Rory McIlroy: Realizing the payoffs in lessons learned

Rory McIlroy won going away at the Wells Fargo Championship in Charlotte, North Carolina. With this length and consequent derring-do, he picked the Quail Hollow Club apart with tight lines across corners few others could carry. It was a virtuoso performance.

He began with a 4-shot lead over Webb Simpson and extended it to seven by shooting 3-under while Simpson shot even par. Patrick Rodgers, the subject of yesterday’s post, got it to 7-under on the day before finishing double-bogey, bogey to tie Simpson at T2.

Had Rodgers finished solo 2nd, he would have surely won his Tour card for 2016; he would have earned enough money to accept unlimited sponsor exemptions the rest of this year. He has spots in the next three Tour events, so he should soon have that done anyway. He is a very strong talent seemingly out of nowhere in spite of his distinguished college career.

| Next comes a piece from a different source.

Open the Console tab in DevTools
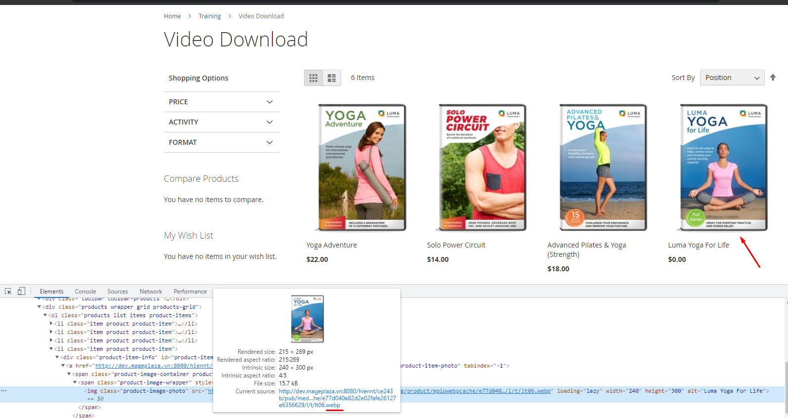The image size is (788, 418). coord(85,292)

And after today, it looks like McIlroy will be king for quite a while. Why? Because he once fell into the trap of becoming overconfident and he’s determined not to do it again:

I think the great thing is I have fallen into that trap before and now that I’m in this position I’ll realize if I ever get in that mindset again.

Back in 2012 when I got to World No. 1 I felt like I got a little bit complacent and had to rededicate myself a little bit.  Not saying I ever lost that.  Just work as hard as I can and try and be the best that I can be and I think that’s the only way sort of to fight overconfidence.

And make no mistake, it’s good to be king:

Feels pretty good.  Playing well.  Really happy with my game.  Everything is sort of firing on all cylinders.  I did what I wanted to do the last few weeks.  I got myself up the FedExCup rankings, solidified my places at the top of the World Rankings.

Looking forward to put the feet up tonight and get a bit of sleep and get ready for the next couple many weeks in Europe. Then the U.S. Open.  Still feels like a long way away.  It’s fantastic to play like this.

McIlroy is the first player to win the Wells Fargo twice and he was asked to compare the two. Listen for how significant he thought the difference was even though he had a heroic finish five years ago:

Sort of boring (laughter) in terms of there wasn’t as much excitement on the back-9.  I finished with six 3s the last time I won here.  Would have been nice to finish with six 3s again but I didn’t quite need to.

It was more controlled — I feel like I’m a much more controlled player. I took command of the tournament yesterday and then I just needed to play a solid round of golf today and I feel like the more times I get in that position where I go out with leads like this — in Dubai at the start of the year I went with the 3 shot lead.  Shot a solid 70.  Got the job done there.  Shoot 69, get the job done here.

I’ve learned how to handle these positions and I’m finishing the job off the way I should, which is very pleasing.

But there’s another trap of sorts that comes with this excellence beyond the overconfidence he spoke about. When you have a lead like he had today — substantially because of his 61 on Saturday — and the chasers aren’t making up any ground, how do you fight off complacency and the risk of sliding back to them?

That’s where you have to set your own goals and you have to motivate yourself to reach those. I set myself a goal today of trying to birdie all the par-5s and birdie the two drivable par-4s, the 8th hole and 14th hole.  If I made six birdies right there there was a good chance no one was going to catch me.

I didn’t quite do that but I still shot a solid round and did what I needed to do so — but, yeah, it’s still — even on this golf course, I was standing on the — standing on the 16th tee with a 4-shot lead and I still felt like I needed to play well coming in because you never know what can happen.  I hit it in the water a couple of times.  Patrick Rodgers got it to 17-under.  He could have birdied the last couple of holes and got to 19.  It can change very quickly.  You got to keep focused the whole time.

With all of the golf he’s played over the last three weeks, what’s his assessment of his energy level as he heads off to Europe for the PGA and the Irish Open? Is he worried about it?

No, because I’ve been trying to manage it.  I’ve been trying to stay away from the golf course as much as I can, not spend the time I need to there [presumably on his short game, fitness, etc. rather than playing].  I went back home after The Players, I played 18 holes on Monday and 9 holes on Tuesday just because a couple of my buddies were in town and they wanted to go play the Bear’s Club.  Perfect.  I’ll go play.  You play in a cart.  It’s not like you’re taking much out of yourself.

It hasn’t caught up with me yet.  Hopefully it doesn’t catch up with me in the next two weeks.  As I said, I’m going to try to get a lot of sleep in between now and teeing it up on Thursday and hopefully I’m ready to go.

Did you notice just how fit he looked? So much so that I was pretty much constantly reminded of it every time the camera had a tighter shot of him. He has clearly spent a lot of time on fitness. That’s got to help him more than just a little. And it kinda makes him look invincible.